SC Rapid schwimmt sich frei
Allmählich kommt auch Rapid besser ins Spiel. Das Muster ist zwar einfach, aber effektiv: Man hatte sich wohl die Blaupause beim VfB Lübeck II abgeguckt, der Rasensport vor 14 Tagen mit 4:1 geschlagen hatte. Man lief früh und hoch an, ebenso ging man konsequent auf die zweiten Bälle. Hatte man dann erst mal Ballbesitz in der gegnerischen Hälfte, wurde es jedes Mal brandgefährlich.
Es geht hin und her
Beim Pfostenkracher von Amir Aboukassim von halblinks nach Zusammenspiel mit Tino Arp nach VfR-Ballverlust im Aufbauspiel hat der VfR Glück. Auch in der 21. Minute ist Amir Aboukassim nach zu kurz abgewehrtem Ball wieder durch, Jose Aguirre rettet dem VfR das Remis – noch.

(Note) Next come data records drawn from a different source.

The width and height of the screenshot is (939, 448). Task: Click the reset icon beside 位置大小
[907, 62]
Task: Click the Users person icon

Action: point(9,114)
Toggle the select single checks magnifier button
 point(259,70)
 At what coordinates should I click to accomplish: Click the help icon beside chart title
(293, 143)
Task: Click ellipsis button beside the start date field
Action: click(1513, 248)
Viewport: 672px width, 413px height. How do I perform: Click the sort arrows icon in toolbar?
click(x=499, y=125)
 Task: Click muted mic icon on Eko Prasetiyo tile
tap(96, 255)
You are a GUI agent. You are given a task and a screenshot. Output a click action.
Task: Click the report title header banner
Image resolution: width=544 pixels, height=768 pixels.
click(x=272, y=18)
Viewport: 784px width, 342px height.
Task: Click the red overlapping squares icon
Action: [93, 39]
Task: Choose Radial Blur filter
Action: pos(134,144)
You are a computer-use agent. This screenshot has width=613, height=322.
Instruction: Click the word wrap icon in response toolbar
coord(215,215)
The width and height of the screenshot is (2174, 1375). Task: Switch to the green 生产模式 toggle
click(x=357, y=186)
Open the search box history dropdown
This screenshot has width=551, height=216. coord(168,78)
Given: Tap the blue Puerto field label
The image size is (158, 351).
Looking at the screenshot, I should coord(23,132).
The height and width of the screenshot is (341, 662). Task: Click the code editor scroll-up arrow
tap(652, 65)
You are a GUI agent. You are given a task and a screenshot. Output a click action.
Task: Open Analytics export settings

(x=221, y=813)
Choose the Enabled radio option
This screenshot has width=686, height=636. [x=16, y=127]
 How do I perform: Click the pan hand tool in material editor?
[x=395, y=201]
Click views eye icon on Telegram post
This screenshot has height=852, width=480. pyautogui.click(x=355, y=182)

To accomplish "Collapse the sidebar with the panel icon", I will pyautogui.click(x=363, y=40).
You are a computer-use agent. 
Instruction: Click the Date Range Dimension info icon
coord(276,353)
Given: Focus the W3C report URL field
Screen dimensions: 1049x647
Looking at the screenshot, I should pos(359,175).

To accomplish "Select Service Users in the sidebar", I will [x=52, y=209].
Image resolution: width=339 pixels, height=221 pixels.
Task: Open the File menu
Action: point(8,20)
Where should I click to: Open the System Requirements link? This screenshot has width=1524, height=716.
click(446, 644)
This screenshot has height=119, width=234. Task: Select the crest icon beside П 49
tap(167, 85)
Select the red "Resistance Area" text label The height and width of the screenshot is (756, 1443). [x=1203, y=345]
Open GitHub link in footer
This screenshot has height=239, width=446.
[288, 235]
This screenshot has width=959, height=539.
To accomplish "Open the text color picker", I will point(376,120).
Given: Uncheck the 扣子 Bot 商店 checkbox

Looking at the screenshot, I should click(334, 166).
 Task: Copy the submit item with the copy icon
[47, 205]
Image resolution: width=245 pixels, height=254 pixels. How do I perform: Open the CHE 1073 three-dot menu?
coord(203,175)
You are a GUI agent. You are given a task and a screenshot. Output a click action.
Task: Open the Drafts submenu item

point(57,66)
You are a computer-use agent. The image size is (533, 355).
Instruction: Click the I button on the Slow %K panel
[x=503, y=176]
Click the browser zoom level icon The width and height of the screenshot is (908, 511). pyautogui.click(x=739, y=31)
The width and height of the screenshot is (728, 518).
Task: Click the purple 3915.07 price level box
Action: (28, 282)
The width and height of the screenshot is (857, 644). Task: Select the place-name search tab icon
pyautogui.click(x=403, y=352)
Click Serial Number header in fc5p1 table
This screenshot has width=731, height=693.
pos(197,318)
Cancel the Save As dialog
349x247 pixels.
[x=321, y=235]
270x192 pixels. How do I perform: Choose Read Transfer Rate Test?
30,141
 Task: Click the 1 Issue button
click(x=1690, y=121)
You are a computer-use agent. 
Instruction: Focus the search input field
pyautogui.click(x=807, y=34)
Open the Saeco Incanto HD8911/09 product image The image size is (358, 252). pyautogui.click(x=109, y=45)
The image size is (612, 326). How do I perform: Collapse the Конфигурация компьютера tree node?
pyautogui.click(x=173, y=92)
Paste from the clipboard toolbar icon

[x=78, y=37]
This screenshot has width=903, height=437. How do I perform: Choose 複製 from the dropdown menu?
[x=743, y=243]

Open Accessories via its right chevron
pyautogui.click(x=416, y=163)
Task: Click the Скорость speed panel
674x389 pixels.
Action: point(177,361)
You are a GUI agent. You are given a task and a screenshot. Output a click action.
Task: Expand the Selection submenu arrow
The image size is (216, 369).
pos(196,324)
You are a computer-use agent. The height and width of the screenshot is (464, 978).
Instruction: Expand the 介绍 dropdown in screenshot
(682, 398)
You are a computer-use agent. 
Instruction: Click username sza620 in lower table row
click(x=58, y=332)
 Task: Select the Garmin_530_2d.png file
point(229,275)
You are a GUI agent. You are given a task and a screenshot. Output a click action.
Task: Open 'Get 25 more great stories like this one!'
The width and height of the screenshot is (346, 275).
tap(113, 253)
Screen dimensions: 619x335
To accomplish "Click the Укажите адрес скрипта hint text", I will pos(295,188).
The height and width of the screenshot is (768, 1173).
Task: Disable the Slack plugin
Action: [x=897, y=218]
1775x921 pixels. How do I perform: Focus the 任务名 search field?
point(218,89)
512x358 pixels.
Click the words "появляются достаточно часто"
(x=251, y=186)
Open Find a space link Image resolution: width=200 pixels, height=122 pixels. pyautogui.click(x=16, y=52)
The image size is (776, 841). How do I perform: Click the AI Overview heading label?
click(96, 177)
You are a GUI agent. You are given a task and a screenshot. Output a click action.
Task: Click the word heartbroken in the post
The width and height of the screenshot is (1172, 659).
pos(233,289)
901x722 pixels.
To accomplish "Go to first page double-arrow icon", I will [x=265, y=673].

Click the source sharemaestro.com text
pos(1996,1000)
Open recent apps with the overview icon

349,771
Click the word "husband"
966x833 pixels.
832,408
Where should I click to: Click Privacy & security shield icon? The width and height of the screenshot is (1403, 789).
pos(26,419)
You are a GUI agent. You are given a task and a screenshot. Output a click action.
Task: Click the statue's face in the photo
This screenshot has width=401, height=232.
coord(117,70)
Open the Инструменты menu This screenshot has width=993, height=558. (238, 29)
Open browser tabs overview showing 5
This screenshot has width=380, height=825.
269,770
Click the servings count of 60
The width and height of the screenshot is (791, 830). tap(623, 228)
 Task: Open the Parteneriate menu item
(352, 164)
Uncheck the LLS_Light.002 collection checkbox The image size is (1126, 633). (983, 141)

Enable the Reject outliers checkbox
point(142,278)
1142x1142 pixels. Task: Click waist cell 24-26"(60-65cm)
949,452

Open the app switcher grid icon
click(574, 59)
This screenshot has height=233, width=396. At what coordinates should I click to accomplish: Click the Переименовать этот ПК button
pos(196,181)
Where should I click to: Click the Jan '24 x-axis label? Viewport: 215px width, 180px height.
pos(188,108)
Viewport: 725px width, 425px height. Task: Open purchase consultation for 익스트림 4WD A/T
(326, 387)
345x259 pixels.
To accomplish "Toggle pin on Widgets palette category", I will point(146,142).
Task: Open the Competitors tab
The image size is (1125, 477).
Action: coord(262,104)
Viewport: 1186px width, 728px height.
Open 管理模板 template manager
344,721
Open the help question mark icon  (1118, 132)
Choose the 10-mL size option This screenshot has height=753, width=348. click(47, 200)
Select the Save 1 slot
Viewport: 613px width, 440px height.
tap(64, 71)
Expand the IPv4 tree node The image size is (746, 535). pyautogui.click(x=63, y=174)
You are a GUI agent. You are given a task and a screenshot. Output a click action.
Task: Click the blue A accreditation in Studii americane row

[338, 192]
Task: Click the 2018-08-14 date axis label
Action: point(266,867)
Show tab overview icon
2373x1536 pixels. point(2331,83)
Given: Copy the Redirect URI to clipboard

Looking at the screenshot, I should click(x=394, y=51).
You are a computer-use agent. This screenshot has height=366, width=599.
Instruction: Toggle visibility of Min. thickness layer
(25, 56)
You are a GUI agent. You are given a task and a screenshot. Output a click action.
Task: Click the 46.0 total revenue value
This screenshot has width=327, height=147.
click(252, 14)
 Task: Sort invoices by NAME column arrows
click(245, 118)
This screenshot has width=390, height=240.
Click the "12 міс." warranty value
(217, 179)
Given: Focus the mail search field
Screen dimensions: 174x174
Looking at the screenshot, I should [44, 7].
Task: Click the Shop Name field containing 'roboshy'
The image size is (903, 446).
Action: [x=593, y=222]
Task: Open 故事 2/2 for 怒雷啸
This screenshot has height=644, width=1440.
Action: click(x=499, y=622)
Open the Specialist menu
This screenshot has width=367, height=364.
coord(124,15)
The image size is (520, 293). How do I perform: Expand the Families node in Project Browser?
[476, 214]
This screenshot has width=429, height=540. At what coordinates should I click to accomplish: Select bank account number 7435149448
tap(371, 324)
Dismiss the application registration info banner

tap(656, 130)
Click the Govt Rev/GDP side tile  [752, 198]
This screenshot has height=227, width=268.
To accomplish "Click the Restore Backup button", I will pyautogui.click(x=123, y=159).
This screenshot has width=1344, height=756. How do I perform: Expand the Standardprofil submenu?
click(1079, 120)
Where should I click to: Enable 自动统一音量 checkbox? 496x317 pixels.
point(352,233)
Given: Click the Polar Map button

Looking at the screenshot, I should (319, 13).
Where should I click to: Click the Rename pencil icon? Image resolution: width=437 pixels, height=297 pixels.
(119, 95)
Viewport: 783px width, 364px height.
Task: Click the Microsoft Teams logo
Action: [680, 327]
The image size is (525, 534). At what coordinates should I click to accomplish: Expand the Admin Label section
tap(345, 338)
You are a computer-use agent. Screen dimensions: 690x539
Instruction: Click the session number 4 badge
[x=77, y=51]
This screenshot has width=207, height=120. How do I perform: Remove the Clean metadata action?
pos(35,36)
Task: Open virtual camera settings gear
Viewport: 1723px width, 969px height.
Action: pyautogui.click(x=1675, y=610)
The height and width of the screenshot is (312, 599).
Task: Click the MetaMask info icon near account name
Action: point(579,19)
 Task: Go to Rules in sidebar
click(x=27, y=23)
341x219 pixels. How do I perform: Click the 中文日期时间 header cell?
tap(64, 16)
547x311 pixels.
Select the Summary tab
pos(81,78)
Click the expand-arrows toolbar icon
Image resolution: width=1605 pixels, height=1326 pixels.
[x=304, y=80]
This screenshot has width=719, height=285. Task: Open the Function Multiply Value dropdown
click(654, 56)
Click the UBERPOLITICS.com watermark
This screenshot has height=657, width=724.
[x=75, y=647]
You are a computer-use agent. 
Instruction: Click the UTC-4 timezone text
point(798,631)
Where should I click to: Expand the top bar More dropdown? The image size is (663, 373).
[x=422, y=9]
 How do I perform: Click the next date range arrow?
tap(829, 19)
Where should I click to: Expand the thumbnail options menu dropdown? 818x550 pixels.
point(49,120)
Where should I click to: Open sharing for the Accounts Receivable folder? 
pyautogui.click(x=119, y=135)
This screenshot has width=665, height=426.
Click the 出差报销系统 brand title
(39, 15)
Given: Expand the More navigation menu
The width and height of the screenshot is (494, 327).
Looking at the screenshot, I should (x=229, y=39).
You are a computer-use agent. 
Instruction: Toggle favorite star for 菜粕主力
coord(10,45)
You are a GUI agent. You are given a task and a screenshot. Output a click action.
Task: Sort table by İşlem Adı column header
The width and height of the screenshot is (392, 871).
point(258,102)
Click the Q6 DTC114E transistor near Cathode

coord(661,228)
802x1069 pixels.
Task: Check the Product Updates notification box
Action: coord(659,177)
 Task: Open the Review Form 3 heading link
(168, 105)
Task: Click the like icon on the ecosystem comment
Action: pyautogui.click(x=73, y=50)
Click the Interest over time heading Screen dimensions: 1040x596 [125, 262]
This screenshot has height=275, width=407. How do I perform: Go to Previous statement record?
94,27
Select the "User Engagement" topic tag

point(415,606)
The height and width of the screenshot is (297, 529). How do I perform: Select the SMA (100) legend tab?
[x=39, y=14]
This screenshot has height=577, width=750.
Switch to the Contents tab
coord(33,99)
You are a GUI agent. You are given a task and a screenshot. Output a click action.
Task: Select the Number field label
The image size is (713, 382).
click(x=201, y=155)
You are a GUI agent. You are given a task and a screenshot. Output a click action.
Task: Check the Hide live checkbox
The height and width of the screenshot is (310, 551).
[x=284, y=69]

Im Gegenzug vergibt Kastriot Alija ganz frei für den VfR. Doch nur 30 Sekunden später klingelt es auf der Gegenseite: Tino Arps satten, unbedrängten 16-Meter-Hammer wehrt Aguirre mit Glanzparade ab, doch Jonas Dürr reagiert am schnellsten und staubt ab (24.).
Danach wird die Partie hektischer und auch ruppiger. Schiri Frederik Simon bekommt alle Hände voll zu tun. Kevin Voeks hat Glück, kommt mit einer Ermahnung davon, als er bei seinem kompromisslosen Einsatz gegen Visar Mehmeti wenig Ball, aber ganz viel Mehmeti trifft. Enge Abseitsentscheidungen, einmal komplett falsch, tragen auch nicht zur Entspannung bei.
Nach dem Rückstand ist der VfR wieder besser drin. Hinten ist man wieder souveräner. Ein vermeintliches Abseitstor von Alban Jasari nach Drauschke-Freistoß zählt nicht (37.). Doch als sich dann zentral Kastriot Alija behauptet und Adesanya einsetzt, wird der kurz vorm Strafraum abgeräumt. Visar Mehmeti zirkelt den Ball trotz viel zu dicht stehender Mauer per Innenpfosten ins Tor (41.). Verdientes Unentschieden zur Halbzeit in einem schnellen und stellenweise hochklassigen Spiel.
Kastriot Alija trifft zum 1:2
Kurz nach der Halbzeit nutzt dann die Cornelius-Elf einen der wenigen Aufbaufehler der Hausherren und schaltet blitzschnell um. Einen Rapid-Fehlpass leitet Jan Lippegaus direkt auf Krause weiter, der links Alija freispielt, der diesmal Aboukassim bezwingen kann (47.).
Danach hat der VfR eine ganz starke Phase. Rapid ist etwas geschockt. Aboukassim rettet mit einer phantastischen Flugeinlage gegen Drauschke, dessen Freistoß aus 22 Metern unhaltbar schien. Analog zur ersten Halbzeit braucht Rapid wieder eine Viertelstunde, um diesmal durch Thierry Spiecker (60.) mal wieder gefährlich zum Abschluss zu kommen.
Notbremse: Rot für Spiecker
Doch wenig später kann Spiecker kurz hinter der Mittellinie Alija nur mit einer Notbremse stoppen. Schiri Simon, inzwischen von seiner großzügigen Ermahnungslinie abgekommen und konsequent die Zügel anziehend, bleibt gar keine Wahl.
VfR nutzt die Chancen nicht…
Wenig später ist Krause nach einer Adesanya-Seitenverlagerung schon am Keeper vorbei, schiebt den Ball aber aus spitzem Winkel am leeren Tor vorbei. Danach nutzt der Gast eine Vielzahl von Umschaltsituationen nicht, immer mehr Ungenauigkeiten schleichen sich ein. Als Alija nach 75 Minuten von Krause eingesetzt nur die Lattenunterkante trifft, ist es danach erst mal vorbei mit der bis dahin sichtbaren numerischen Überlegenheit des VfR.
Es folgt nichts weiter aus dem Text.